(Adnkronos) – Al via in Italia un innovativo progetto che trasforma i condomini in primi presidi di prossimità sanitaria e sociale per aiutare anziani – sono oltre 4 milioni nel nostro Paese quelli che vivono soli – e soggetti fragili, iniziativa presentata oggi nel corso dell’evento REbuild 2026 a Riva del Garda.
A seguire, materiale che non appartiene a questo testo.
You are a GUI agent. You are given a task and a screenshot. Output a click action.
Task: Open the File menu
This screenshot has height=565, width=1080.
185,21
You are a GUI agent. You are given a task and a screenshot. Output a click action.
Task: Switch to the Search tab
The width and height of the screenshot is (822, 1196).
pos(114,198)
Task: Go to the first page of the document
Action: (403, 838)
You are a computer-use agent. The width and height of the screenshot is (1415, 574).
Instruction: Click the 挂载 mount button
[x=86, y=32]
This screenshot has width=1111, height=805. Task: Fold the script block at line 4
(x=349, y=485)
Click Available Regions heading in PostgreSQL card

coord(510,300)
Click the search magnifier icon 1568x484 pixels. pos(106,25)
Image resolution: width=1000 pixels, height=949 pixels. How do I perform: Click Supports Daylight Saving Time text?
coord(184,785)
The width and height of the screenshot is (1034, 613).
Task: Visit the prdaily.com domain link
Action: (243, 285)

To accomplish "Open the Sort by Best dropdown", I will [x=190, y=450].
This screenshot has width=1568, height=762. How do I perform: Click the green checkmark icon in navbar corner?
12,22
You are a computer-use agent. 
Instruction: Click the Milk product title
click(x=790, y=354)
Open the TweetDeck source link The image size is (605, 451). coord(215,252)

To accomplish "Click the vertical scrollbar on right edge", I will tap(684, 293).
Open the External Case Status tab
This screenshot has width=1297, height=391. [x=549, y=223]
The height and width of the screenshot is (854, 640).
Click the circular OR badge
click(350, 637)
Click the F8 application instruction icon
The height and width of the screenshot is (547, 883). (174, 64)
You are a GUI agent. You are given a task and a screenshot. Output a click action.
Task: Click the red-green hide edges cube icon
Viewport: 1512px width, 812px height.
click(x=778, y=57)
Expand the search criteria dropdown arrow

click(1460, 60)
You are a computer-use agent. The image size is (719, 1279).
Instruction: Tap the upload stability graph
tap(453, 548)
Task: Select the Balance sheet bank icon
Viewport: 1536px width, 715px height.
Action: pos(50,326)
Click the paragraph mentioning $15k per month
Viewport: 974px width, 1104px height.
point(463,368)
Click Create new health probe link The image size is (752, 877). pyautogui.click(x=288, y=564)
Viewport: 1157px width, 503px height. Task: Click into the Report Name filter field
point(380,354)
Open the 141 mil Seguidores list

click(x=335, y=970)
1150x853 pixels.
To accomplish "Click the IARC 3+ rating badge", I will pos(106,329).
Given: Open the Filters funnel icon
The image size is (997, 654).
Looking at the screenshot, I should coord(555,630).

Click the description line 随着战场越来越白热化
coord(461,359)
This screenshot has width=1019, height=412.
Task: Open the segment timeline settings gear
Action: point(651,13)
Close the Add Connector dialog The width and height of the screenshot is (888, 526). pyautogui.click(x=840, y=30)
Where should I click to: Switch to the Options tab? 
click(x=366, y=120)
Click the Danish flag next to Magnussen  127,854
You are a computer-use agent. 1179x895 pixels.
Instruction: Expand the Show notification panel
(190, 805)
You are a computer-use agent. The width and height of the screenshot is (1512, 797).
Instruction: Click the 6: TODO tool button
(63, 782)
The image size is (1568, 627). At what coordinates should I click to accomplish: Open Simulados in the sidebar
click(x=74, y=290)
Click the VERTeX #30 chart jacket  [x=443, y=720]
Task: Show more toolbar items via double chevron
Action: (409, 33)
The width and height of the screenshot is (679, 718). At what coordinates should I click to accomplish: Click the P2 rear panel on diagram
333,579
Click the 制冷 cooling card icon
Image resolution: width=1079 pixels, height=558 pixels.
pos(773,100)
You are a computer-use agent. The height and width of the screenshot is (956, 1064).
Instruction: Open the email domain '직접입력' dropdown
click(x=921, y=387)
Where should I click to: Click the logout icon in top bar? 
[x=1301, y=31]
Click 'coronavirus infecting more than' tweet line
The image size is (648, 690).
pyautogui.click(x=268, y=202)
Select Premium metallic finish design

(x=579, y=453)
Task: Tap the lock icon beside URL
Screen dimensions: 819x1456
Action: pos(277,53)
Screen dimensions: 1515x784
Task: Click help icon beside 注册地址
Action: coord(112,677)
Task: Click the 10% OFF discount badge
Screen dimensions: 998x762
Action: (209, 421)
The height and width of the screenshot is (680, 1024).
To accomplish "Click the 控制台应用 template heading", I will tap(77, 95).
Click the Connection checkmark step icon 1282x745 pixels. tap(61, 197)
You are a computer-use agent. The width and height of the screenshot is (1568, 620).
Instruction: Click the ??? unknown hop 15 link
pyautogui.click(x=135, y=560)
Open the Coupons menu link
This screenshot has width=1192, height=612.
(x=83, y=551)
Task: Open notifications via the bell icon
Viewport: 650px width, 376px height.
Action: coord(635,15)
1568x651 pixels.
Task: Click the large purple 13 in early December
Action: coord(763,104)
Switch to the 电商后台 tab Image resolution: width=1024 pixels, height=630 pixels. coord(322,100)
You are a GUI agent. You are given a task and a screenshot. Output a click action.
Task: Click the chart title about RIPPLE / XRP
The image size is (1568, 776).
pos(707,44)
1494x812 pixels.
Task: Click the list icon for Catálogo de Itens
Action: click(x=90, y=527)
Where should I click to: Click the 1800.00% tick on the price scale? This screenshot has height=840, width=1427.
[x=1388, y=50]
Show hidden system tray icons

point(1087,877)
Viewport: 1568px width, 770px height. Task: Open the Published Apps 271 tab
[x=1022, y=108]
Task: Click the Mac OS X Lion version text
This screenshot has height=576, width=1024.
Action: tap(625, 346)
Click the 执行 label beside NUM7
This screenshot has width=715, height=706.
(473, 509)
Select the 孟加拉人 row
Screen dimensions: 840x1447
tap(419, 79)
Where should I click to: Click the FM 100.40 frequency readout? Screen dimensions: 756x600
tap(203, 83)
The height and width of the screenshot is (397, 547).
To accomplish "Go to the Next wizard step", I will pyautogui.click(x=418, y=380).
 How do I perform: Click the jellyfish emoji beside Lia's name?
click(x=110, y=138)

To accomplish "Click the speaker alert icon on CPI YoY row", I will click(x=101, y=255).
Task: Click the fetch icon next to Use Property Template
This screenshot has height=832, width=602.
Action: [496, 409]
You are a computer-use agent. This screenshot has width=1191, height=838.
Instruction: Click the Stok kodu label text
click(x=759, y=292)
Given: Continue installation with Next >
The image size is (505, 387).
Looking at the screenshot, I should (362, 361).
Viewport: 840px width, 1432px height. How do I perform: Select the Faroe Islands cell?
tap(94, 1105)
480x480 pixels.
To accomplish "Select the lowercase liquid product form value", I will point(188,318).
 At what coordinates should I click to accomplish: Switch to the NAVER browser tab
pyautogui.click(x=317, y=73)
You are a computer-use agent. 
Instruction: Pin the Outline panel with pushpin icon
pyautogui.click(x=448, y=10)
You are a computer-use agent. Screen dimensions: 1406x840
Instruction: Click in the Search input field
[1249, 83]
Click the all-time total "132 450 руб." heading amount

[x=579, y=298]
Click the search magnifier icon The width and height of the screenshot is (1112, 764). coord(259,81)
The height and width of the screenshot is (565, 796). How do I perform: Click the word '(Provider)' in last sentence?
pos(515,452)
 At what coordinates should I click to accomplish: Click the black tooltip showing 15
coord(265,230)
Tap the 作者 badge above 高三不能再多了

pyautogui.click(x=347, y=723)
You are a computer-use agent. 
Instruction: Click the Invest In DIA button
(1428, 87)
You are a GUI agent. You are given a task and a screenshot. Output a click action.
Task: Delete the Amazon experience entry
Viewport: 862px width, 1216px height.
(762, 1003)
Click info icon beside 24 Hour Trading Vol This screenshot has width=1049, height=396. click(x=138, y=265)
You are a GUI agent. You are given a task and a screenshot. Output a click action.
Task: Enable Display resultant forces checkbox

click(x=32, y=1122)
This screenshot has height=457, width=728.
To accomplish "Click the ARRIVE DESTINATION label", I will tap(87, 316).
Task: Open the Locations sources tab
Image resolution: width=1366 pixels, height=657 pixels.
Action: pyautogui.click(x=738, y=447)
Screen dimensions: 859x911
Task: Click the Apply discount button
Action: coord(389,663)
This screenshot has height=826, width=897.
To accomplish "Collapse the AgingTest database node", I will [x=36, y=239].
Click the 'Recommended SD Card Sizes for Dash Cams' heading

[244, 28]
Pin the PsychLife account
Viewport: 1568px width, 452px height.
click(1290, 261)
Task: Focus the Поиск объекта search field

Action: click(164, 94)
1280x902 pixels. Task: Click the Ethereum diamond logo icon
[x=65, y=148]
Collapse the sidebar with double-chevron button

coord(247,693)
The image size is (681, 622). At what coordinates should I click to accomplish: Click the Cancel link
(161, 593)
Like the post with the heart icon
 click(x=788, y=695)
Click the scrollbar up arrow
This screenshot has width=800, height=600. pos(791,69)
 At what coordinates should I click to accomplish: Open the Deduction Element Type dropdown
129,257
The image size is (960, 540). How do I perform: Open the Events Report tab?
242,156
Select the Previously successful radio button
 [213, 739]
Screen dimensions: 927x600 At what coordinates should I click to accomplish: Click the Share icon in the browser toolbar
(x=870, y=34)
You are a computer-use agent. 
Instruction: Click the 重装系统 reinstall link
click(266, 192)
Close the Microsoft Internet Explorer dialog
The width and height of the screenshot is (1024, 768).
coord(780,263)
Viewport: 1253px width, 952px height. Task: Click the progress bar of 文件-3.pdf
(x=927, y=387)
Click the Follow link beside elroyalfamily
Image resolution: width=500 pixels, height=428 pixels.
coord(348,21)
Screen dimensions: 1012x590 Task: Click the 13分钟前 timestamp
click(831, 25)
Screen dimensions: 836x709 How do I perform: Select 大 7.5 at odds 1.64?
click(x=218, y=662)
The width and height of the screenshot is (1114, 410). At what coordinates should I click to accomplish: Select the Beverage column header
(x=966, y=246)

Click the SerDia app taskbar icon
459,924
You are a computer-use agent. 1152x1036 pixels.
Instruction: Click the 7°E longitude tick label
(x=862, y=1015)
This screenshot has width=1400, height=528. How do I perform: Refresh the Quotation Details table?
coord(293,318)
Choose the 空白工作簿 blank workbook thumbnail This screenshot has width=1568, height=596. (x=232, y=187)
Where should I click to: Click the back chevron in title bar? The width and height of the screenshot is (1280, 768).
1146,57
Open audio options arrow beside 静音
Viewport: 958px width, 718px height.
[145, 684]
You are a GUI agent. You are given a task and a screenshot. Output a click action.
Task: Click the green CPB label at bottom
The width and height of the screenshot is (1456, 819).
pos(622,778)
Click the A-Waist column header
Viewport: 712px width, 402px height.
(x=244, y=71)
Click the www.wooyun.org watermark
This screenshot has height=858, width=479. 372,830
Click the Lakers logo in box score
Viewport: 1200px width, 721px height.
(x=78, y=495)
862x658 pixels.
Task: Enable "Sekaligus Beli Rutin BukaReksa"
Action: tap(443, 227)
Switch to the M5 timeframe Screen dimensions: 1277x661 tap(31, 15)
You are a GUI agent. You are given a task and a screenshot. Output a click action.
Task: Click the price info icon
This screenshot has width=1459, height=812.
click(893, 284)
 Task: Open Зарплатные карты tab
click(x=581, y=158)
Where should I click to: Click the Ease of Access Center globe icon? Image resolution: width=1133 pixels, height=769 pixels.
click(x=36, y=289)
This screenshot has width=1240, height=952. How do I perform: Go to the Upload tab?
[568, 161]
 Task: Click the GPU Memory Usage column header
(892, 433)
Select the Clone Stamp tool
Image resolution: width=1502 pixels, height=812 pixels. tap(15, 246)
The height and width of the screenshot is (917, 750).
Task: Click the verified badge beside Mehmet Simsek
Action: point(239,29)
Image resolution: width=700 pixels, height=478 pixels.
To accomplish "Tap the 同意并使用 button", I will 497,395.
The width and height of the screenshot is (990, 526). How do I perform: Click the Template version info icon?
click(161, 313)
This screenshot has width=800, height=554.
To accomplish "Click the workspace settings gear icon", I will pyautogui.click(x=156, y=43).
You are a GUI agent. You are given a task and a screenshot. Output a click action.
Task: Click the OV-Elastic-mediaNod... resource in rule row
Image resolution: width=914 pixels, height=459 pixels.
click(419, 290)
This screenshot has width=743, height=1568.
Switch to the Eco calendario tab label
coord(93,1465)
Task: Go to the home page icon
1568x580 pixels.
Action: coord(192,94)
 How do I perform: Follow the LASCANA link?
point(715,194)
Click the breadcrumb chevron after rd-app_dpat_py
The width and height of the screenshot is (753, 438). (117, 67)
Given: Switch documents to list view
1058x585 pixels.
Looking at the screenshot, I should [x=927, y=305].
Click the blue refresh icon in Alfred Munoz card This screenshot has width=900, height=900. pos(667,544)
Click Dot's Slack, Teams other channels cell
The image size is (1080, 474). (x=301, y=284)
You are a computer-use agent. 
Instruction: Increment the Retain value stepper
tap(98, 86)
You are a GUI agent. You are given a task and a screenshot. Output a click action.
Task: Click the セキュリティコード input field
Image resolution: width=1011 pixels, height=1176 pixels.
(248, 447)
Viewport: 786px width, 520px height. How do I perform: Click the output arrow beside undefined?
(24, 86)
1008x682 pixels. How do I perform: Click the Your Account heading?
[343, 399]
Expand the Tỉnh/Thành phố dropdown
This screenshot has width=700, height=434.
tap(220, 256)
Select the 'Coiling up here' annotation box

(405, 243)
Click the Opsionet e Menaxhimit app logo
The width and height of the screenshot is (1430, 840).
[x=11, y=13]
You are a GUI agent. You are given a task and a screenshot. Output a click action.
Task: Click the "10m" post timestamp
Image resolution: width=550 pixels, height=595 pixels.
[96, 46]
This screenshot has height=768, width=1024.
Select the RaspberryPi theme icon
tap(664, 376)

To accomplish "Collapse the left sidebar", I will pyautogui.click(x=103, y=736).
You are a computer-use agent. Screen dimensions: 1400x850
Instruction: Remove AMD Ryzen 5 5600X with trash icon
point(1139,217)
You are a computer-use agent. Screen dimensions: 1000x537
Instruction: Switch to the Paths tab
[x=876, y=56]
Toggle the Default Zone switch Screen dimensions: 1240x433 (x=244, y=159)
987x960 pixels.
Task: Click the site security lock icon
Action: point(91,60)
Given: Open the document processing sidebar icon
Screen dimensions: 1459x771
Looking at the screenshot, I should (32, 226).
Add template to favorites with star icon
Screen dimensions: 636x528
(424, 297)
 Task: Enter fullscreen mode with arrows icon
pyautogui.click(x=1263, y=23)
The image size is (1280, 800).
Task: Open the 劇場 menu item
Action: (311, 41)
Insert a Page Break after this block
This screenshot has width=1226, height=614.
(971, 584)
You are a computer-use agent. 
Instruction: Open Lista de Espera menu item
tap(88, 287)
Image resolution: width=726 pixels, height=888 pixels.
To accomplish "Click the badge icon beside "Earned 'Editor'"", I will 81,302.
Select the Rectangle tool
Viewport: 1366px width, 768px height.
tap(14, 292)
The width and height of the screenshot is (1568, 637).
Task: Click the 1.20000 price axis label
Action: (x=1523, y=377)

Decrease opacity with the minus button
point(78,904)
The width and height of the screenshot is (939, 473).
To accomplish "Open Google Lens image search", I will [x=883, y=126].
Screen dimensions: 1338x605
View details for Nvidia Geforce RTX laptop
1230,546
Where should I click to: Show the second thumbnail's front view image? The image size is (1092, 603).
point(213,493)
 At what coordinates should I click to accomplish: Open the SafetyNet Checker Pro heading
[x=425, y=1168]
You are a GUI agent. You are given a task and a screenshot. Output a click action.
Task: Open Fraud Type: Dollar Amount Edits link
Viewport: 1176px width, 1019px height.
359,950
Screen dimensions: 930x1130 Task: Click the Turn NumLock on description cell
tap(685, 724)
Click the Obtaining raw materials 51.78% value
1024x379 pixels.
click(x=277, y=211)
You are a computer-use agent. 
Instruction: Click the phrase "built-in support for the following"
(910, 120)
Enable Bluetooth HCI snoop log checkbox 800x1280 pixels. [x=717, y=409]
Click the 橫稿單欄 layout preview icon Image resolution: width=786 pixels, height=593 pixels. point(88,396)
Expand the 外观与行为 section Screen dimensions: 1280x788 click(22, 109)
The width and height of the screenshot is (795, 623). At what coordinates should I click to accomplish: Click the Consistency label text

Grazie a un accordo sottoscritto da Anaci (Associazione nazionale amministratori condominiali e immobiliari, che gestisce in Italia 220mila condomini abitati da 20 milioni di persone) e Croce rossa italiana, in collaborazione con la Società italiana di medicina ambientale (Sima), parte in tutta Italia un nuovo modello di assistenza basato su telemedicina, inclusione sociale e supporto alle persone fragili, agli anziani e a chi ha difficoltà a raggiungere strutture sanitarie tradizionali.
L’obiettivo del progetto – informa una nota della Sima – è sviluppare all’interno dei condomìni degli studi professionali degli amministratori e delle sedi provinciali Anaci, veri e propri presidi territoriali gestiti da Anaci e Cri dedicati alla prevenzione, al monitoraggio e all’assistenza sanitaria di prossimità. Attraverso strumenti di teleassistenza e il supporto di centrali operative e personale specializzato, sarà possibile effettuare controlli e monitoraggi a distanza, favorire il collegamento con medici e strutture sanitarie, supportare anziani e soggetti fragili nel percorso di cura, ridurre isolamento sociale e difficoltà di accesso ai servizi sanitari, promuovere prevenzione, qualità della vita e sicurezza abitativa.
“Come Sima – afferma il presidente, Alessandro Miani – attraverso i nostri esperti metteremo a disposizione di Croce rossa italiana e Anaci le competenze scientifiche e di valutazione degli impatti ambientali e sanitari sulla salute e sulla qualità della vita, contribuendo alla definizione dei protocolli operativi che saranno adottati in tutte le città italiane”.